• **THE PROBLEM**: Exactly and only the lines from the one with "1024x676 pixels." through the end of the listing are to be transcribed, both ends included.

• **DATA TO EXAMINE**:
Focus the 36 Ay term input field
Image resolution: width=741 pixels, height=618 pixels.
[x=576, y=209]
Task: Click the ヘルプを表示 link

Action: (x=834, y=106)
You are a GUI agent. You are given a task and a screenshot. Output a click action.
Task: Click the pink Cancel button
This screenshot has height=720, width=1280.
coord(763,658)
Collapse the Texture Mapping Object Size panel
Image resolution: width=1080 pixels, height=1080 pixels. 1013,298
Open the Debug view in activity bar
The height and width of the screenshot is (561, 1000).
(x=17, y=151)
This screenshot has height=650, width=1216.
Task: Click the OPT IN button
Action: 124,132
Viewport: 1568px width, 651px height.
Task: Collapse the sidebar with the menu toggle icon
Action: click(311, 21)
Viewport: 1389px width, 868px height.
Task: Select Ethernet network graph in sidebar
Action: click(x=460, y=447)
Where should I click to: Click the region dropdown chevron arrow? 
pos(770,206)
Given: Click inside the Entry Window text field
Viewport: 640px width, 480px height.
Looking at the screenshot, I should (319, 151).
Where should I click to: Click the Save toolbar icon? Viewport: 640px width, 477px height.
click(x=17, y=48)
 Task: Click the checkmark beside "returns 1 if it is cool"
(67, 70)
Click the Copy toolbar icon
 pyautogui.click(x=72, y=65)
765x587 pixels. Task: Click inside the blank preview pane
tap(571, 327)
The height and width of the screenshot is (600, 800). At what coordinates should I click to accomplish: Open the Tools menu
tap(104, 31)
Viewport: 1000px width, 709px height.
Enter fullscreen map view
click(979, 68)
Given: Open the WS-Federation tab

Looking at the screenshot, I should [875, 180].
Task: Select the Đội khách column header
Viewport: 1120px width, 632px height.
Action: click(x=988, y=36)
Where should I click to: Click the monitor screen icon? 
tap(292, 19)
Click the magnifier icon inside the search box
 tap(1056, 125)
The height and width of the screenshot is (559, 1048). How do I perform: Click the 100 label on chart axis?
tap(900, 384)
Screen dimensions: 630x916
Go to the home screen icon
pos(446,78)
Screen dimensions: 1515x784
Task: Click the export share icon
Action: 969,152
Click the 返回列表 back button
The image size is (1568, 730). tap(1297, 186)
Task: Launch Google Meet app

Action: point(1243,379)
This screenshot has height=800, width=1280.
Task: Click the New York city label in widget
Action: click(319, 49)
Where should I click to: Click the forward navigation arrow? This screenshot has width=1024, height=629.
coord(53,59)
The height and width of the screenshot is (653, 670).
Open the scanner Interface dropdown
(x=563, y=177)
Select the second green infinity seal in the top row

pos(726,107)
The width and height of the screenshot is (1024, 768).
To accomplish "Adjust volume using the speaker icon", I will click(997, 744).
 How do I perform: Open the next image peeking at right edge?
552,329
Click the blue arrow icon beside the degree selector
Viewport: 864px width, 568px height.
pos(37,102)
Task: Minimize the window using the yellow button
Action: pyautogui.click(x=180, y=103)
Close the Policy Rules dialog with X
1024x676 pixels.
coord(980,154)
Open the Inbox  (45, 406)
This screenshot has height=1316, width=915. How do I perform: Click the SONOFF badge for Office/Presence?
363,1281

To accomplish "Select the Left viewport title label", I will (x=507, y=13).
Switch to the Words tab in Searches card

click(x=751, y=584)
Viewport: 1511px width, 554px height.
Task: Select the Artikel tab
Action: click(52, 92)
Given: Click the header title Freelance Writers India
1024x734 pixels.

• **RESULT BELOW**:
1024x676 pixels.
coord(980,154)
Open the Inbox  (45, 406)
This screenshot has height=1316, width=915. How do I perform: Click the SONOFF badge for Office/Presence?
363,1281

To accomplish "Select the Left viewport title label", I will (x=507, y=13).
Switch to the Words tab in Searches card

click(x=751, y=584)
Viewport: 1511px width, 554px height.
Task: Select the Artikel tab
Action: click(52, 92)
Given: Click the header title Freelance Writers India
1024x734 pixels.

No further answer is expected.